## [Requirement]
Recast the stretch of stored data from the line containing "You are a computer-use agent. 540x408 pixels." through the line containing "(1124, 613)" as a JSON list of strings, one per line, leaving out blank lines.

(Stored data)
....

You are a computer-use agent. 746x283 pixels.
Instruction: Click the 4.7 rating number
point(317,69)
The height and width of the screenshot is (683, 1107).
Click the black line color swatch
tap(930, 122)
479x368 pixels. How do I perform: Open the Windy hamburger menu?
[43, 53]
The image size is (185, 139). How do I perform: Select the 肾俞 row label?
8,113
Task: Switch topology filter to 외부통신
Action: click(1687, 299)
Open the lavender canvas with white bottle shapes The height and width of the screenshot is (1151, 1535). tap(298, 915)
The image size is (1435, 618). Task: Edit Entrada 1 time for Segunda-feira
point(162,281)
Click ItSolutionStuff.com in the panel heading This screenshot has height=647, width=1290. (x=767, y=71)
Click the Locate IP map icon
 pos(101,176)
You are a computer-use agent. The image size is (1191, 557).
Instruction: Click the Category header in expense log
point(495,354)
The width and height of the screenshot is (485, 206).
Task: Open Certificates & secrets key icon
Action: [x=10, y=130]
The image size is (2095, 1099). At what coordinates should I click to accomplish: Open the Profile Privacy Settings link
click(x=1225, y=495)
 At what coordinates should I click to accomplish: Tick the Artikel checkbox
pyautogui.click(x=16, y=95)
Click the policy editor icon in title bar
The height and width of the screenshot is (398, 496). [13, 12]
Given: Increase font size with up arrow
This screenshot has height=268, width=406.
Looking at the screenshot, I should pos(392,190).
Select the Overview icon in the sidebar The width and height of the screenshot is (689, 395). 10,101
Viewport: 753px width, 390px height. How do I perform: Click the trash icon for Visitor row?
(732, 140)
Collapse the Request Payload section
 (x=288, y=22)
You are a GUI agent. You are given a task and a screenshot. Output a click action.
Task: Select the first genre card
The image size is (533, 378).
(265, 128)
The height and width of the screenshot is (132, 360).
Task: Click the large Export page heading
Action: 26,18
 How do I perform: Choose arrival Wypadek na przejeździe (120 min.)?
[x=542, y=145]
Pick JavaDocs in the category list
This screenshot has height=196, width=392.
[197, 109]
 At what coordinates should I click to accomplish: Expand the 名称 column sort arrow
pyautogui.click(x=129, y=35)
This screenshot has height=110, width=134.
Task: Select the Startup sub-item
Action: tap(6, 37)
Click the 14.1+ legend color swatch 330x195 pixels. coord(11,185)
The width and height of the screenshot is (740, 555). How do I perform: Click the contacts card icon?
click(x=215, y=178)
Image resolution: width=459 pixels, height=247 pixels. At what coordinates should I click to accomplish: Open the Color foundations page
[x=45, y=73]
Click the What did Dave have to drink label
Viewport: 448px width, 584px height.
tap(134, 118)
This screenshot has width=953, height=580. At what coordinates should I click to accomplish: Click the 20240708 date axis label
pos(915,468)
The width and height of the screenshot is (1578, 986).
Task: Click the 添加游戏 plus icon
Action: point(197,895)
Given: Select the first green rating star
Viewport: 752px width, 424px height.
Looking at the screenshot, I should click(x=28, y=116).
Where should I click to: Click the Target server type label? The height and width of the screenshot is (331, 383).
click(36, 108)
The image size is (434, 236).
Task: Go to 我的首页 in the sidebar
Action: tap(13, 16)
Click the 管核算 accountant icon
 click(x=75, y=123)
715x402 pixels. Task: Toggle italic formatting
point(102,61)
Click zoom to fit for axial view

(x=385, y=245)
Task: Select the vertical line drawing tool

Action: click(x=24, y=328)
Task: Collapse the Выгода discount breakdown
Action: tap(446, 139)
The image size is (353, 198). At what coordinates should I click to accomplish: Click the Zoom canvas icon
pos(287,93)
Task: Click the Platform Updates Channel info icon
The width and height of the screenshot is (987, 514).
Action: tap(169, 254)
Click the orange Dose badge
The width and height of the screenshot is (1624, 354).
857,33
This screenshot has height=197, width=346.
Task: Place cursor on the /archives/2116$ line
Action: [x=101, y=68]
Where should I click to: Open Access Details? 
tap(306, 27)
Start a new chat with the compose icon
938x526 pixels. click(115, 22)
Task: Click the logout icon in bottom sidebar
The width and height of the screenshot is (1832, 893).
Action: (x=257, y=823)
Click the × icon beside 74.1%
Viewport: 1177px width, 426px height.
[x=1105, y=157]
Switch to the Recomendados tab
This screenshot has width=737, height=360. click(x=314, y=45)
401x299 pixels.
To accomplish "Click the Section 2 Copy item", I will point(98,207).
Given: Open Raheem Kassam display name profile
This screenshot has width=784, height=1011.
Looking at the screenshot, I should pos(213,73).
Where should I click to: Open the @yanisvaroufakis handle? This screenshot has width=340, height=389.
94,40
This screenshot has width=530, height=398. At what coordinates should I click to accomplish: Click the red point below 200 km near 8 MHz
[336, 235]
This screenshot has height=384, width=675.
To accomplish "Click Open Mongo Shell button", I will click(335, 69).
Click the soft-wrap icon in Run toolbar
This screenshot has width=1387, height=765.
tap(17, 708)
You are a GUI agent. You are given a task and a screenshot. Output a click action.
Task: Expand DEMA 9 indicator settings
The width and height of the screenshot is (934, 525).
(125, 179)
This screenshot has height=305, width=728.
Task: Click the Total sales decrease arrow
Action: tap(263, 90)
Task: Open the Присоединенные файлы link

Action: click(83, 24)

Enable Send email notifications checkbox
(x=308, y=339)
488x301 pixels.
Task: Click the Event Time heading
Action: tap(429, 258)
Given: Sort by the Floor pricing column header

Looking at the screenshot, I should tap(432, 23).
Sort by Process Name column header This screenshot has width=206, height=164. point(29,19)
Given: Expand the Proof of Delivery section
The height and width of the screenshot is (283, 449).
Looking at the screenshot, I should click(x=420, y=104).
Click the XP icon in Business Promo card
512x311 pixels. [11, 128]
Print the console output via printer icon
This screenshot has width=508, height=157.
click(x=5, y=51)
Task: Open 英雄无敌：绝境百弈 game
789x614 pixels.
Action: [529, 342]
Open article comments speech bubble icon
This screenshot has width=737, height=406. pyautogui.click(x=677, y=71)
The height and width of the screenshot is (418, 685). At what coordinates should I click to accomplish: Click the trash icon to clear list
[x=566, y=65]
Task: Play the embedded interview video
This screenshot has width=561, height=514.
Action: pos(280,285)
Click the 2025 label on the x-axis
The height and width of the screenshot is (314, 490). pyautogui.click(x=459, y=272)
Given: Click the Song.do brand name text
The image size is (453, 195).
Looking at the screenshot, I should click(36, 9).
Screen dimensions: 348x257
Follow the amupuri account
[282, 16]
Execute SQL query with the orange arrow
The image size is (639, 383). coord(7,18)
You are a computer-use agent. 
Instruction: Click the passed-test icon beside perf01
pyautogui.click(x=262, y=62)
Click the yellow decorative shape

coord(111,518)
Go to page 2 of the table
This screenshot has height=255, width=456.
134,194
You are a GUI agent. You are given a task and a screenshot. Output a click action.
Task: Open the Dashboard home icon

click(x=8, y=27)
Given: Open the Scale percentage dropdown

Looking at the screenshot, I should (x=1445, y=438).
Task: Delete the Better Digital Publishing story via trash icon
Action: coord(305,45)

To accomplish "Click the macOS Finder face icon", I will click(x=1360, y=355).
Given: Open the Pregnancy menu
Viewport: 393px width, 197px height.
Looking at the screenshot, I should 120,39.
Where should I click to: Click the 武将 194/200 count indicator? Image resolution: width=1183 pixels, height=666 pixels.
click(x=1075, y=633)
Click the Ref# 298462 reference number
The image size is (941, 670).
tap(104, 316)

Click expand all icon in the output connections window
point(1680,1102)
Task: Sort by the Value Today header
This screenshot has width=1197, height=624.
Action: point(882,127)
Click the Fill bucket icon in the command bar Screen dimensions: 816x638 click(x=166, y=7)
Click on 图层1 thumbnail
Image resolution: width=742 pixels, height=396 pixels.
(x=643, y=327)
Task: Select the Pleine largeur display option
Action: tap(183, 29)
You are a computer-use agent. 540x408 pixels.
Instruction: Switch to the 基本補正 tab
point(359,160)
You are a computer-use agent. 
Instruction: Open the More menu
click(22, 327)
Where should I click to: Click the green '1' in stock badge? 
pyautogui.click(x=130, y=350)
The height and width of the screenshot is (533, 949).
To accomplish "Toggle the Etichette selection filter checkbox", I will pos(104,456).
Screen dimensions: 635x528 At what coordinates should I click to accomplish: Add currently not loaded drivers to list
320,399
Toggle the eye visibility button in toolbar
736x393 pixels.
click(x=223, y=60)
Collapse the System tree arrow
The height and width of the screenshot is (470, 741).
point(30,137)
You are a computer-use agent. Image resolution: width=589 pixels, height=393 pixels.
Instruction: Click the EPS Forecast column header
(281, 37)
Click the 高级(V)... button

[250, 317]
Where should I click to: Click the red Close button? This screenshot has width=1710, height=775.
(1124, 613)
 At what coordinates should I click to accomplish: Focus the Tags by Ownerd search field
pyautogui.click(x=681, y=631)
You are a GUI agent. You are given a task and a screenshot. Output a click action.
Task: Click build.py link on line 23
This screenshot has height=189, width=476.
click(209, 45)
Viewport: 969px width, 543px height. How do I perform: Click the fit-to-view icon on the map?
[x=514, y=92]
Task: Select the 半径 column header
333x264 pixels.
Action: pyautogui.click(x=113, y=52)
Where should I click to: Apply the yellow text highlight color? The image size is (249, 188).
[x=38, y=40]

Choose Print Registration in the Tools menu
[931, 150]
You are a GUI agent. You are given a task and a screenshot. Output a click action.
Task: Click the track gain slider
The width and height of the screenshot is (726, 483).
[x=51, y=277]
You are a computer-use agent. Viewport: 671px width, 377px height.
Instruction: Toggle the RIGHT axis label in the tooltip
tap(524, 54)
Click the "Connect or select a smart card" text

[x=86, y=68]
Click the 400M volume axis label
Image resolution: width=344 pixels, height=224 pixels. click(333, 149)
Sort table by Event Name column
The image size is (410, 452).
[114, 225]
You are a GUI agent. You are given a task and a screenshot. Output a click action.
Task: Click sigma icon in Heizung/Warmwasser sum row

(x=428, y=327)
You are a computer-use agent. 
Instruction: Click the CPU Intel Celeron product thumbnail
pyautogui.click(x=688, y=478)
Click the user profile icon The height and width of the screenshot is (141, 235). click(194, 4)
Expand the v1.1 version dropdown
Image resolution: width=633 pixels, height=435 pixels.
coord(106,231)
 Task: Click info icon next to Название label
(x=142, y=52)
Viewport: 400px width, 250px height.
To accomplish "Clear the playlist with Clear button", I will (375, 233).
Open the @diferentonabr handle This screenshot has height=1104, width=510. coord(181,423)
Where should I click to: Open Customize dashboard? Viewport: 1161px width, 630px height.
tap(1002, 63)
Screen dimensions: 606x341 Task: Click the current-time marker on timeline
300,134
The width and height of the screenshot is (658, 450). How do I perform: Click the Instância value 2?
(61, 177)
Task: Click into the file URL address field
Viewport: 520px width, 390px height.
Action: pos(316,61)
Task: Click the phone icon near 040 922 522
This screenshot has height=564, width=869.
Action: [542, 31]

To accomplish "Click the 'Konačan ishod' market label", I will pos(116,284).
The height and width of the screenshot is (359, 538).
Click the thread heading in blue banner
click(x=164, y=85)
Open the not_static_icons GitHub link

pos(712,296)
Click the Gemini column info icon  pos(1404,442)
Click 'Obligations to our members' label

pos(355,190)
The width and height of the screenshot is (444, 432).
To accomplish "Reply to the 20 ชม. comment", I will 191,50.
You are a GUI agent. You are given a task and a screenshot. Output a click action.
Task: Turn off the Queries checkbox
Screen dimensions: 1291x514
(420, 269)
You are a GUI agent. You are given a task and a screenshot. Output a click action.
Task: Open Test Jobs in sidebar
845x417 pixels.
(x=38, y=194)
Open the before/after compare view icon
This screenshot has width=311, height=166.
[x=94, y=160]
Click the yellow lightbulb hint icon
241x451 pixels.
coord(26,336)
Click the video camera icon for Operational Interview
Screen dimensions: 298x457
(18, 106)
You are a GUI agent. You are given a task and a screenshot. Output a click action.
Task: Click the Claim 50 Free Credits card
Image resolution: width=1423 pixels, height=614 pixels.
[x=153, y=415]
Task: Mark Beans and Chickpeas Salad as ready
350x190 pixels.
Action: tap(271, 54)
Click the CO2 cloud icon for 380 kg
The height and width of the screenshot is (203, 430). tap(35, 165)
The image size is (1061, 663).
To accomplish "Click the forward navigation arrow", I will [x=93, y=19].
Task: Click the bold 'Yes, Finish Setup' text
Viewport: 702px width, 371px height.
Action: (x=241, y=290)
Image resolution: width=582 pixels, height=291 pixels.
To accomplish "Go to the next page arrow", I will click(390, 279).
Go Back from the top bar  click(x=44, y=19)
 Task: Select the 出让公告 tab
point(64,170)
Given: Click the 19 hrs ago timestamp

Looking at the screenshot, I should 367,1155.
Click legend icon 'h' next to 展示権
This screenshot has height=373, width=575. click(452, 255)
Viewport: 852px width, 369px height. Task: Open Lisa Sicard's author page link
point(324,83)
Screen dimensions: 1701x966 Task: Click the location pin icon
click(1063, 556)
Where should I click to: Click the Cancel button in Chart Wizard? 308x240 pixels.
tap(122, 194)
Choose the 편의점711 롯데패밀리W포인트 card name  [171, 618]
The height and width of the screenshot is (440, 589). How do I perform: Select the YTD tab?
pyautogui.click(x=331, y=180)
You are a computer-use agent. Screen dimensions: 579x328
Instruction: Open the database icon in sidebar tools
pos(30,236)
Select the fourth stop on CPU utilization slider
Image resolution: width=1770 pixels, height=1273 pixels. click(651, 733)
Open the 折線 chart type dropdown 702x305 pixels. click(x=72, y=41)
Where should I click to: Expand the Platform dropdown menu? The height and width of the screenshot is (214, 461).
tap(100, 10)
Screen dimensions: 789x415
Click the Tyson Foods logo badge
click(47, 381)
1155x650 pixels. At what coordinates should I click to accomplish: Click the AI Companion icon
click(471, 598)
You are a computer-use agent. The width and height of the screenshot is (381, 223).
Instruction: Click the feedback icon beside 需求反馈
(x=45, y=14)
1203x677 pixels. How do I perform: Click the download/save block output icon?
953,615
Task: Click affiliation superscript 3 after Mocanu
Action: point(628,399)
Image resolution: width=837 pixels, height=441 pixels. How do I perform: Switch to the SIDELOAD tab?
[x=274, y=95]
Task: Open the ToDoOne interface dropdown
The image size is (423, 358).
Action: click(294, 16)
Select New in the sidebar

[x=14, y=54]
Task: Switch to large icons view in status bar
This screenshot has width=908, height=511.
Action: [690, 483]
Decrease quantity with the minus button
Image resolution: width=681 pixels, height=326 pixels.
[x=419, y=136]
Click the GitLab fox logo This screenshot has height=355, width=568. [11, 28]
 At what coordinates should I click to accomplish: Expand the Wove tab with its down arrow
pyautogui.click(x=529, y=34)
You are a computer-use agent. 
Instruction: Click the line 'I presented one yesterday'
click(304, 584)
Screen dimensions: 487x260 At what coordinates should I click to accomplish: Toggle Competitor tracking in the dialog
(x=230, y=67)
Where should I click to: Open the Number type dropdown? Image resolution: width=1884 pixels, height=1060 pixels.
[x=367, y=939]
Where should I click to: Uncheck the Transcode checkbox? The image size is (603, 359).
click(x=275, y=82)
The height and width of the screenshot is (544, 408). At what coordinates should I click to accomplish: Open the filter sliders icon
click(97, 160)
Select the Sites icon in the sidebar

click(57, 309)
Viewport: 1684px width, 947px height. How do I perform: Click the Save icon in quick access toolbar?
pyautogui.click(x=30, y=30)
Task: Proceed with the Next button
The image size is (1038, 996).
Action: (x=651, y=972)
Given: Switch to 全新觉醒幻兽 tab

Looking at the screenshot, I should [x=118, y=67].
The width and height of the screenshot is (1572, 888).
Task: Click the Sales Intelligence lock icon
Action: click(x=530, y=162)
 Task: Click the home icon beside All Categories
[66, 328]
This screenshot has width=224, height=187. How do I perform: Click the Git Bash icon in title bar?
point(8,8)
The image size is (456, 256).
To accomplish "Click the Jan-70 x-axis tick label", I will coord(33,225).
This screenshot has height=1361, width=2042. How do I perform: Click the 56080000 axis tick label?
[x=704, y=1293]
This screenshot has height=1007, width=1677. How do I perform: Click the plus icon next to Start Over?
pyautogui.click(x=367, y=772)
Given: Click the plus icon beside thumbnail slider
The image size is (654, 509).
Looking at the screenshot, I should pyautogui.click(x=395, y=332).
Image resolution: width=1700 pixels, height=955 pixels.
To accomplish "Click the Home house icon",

....

## [Exercise solution]
[
  "You are a computer-use agent. 540x408 pixels.",
  "Instruction: Switch to the 基本補正 tab",
  "point(359,160)",
  "You are a computer-use agent. ",
  "Instruction: Open the More menu",
  "click(22, 327)",
  "Where should I click to: Click the green '1' in stock badge? ",
  "pyautogui.click(x=130, y=350)",
  "The height and width of the screenshot is (533, 949).",
  "To accomplish \"Toggle the Etichette selection filter checkbox\", I will pos(104,456).",
  "Screen dimensions: 635x528 At what coordinates should I click to accomplish: Add currently not loaded drivers to list",
  "320,399",
  "Toggle the eye visibility button in toolbar",
  "736x393 pixels.",
  "click(x=223, y=60)",
  "Collapse the System tree arrow",
  "The height and width of the screenshot is (470, 741).",
  "point(30,137)",
  "You are a computer-use agent. Image resolution: width=589 pixels, height=393 pixels.",
  "Instruction: Click the EPS Forecast column header",
  "(281, 37)",
  "Click the 高级(V)... button",
  "[250, 317]",
  "Where should I click to: Click the red Close button? This screenshot has width=1710, height=775.",
  "(1124, 613)"
]